Tiga Pelajaran Penting Ibadah Haji
Mediaumat.info – Pemimpin Redaksi Majalah Al-Wa’ie Farid Wadjdi menyebut setidaknya ada tiga pelajaran penting dalam ibadah haji.
“Ada banyak pelajaran yang bisa kita ambil dari ibadah haji dan Idul Adha. Poin pentingnya menurut saya ada tiga. Pertama, keimanan. Kedua, ketaatan. Ketiga, persatuan kaum Muslimin,” ungkapnya dalam Sorotan Dunia Islam, Rabu pagi (19/6/2024) di Radio Dakta 107.0 MHz FM, Bekasi.
Terkait keimanan, Farid menjelaskan, yang membuat kaum Muslim dari seluruh dunia berkumpul untuk menunaikan ibadah haji dengan mengorbankan harta, meninggalkan keluarga, bertahun-tahun menabung, tidak lain adalah keimanan.
“Keimanan inilah yang menjadi kekuatan sangat penting dalam hidup kita, termasuk kenapa kita berkurban itu tidak lain juga karena keimanan. Maka keimanan ini memang harus kita kaitkan dalam seluruh aspek kehidupan, karena keimanan itulah kekuatan kita,” imbuhnya.
Ia melanjutkan, keimanan itu harus berimplikasi pada ketaatan, karena keimanan membutuhkan bukti.

(Daftar Data)
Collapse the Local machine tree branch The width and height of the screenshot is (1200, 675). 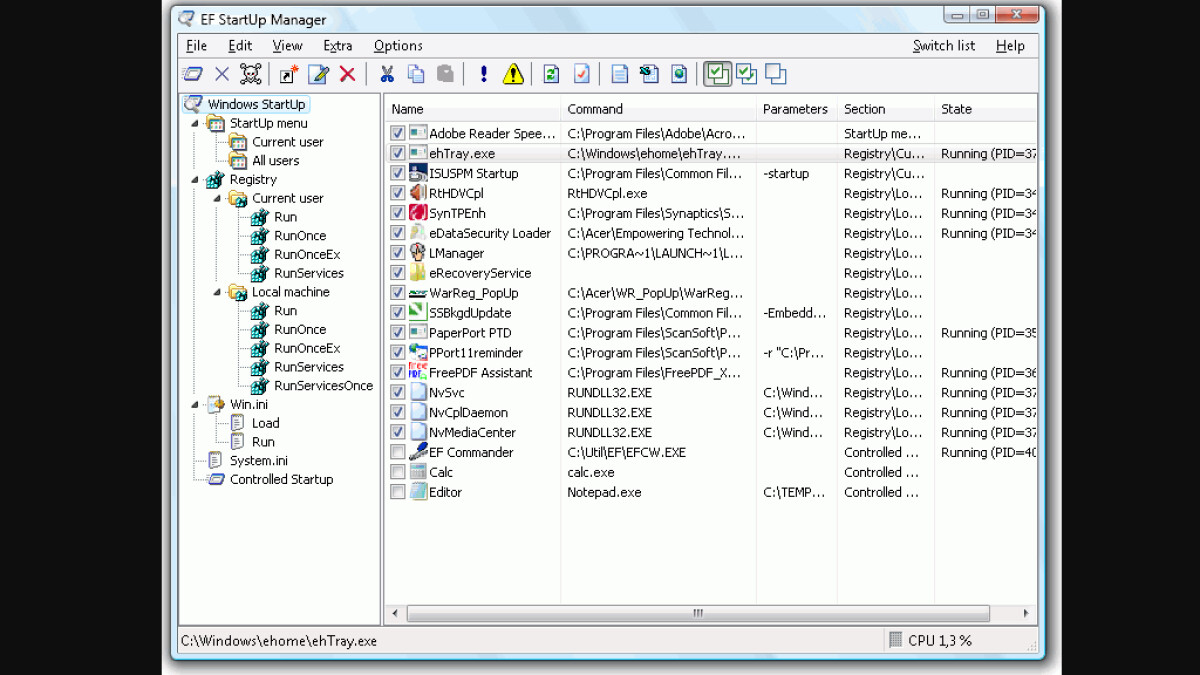pos(218,292)
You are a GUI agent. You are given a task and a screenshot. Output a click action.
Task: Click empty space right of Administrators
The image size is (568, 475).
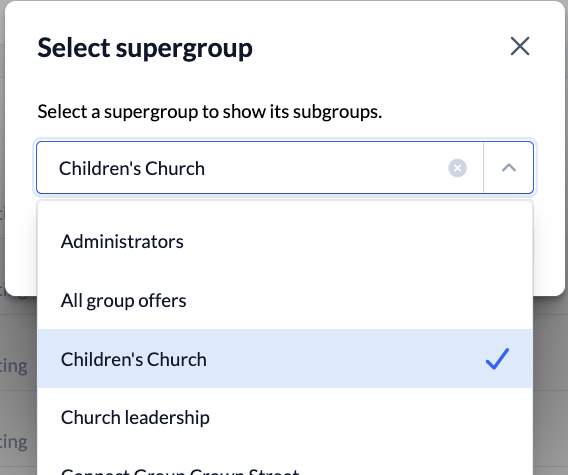pos(355,241)
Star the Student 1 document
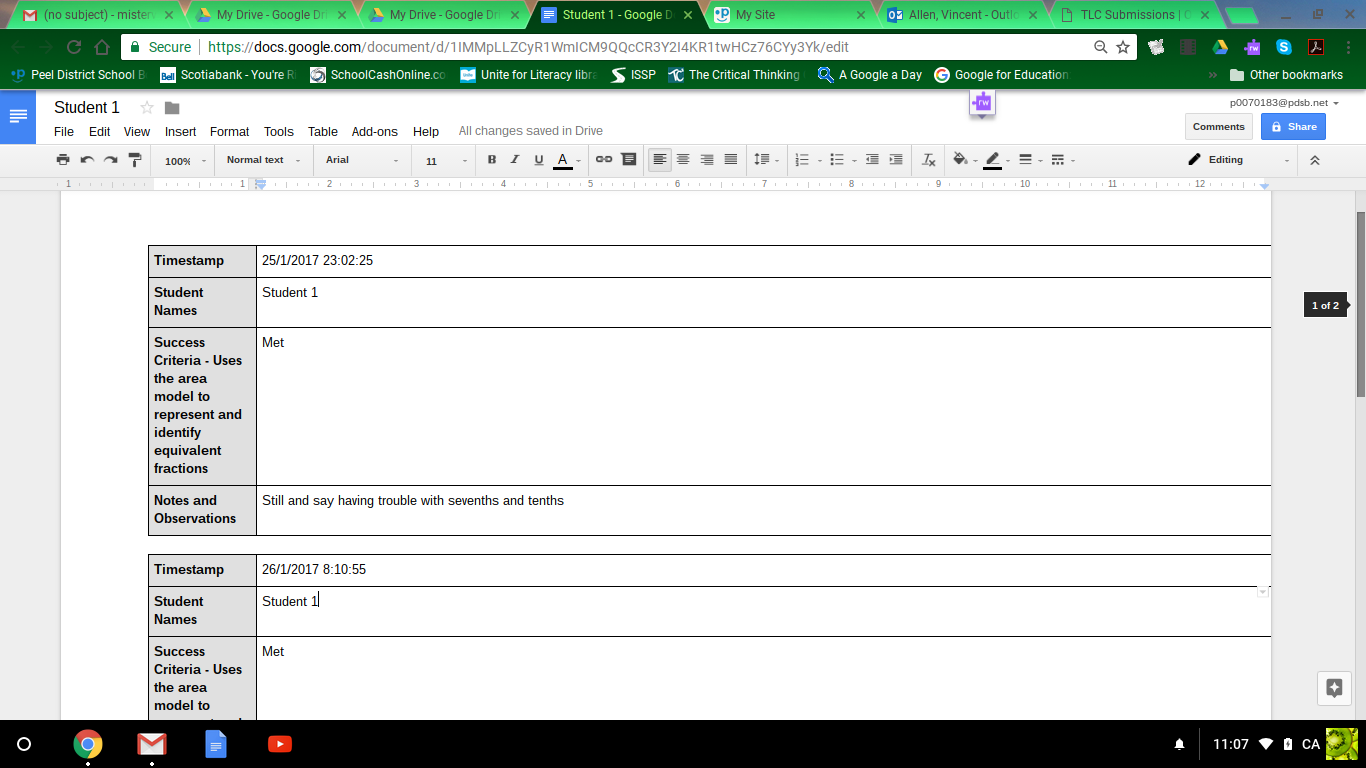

▸ Tujuan A: Menurut artikel tentang pelajaran ibadah haji, apa saja tiga pelajaran penting yang disebut Farid Wadjdi?
▸ Tujuan B: Salin tanpa perubahan bagian artikel tentang pelajaran ibadah haji, mulai dari "Tiga Pelajaran Penting Ibadah" sampai dengan "dalam ibadah haji.".
▸ Tujuan C: Sambung artikel tentang pelajaran ibadah haji, dimulai setelah kalimat terakhir yang tercantum.

▸ Keluaran A: Keimanan, ketaatan, dan persatuan kaum Muslimin.

▸ Keluaran B:
Tiga Pelajaran Penting Ibadah Haji
Mediaumat.info – Pemimpin Redaksi Majalah Al-Wa’ie Farid Wadjdi menyebut setidaknya ada tiga pelajaran penting dalam ibadah haji.

▸ Keluaran C:
“Kita mengatakan beriman kepada Allah, kita mengatakan kita hamba Allah, apa buktinya? Buktinya adalah menjalankan seluruh perintah Allah dan menjauhi seluruh larangan-Nya. Itulah yang ditunjukkan oleh saudara-saudara kita yang sedang menunaikan ibadah haji,” jelasnya.
Para jemaah haji itu, sambungnya, melakukan thawaf, sa’i, wukuf, lempar jumrah, di tempat yang sama, pada tanggal yang sama. “Ini menunjukkan ketaatan yang luar biasa,” tukasnya.
Farid menyayangkan, ketaatan itu saat ini dimaknai dengan cara pandang orang-orang sekuler yang terwujud hanya saat melaksanakan ibadah haji saja.
“Di sana (saat haji) taat, tapi ketika pulang ke tanah air melakukan kejahatan lagi. Kalau dia pejabat tetap korupsi, tetap tidak mengurus rakyatnya. Seharusnya ketaatan yang telah ditunjukkan di tanah suci itu ketika pulang yang disebut dengan haji mabrur itu adalah melanjutkan ketaatannya dalam seluruh aspek kehidupan,” ulasnya.
Terkait persatuan kaum Muslim, Farid menerangkan, umat Islam dari berbagai kawasan dunia tanpa melihat warna kulitnya, tanpa melihat miskin atau kaya, tanpa melihat kebangsaan, mereka bersatu.
“Itulah gambaran Islam yang menunjukkan persatuan kaum Muslimin,” tandasnya.
Menurutnya, persatuan kaum Muslim itu bukan saat ibadah haji saja tetapi persatuan kaum Muslim di seluruh dunia ini menjadi penting, karena tanpa persatuan, kaum Muslim tidak punya kekuatan untuk melawan musuh-musuh, melawan pihak-pihak yang menindas seperti yang terjadi di Palestina sekarang.
“Mereka dizalimi, ditindas, bahkan ketika melaksanakan Idul Adha saja mereka dihalang-halangi, bom masih terus dijatuhkan,” sedihnya.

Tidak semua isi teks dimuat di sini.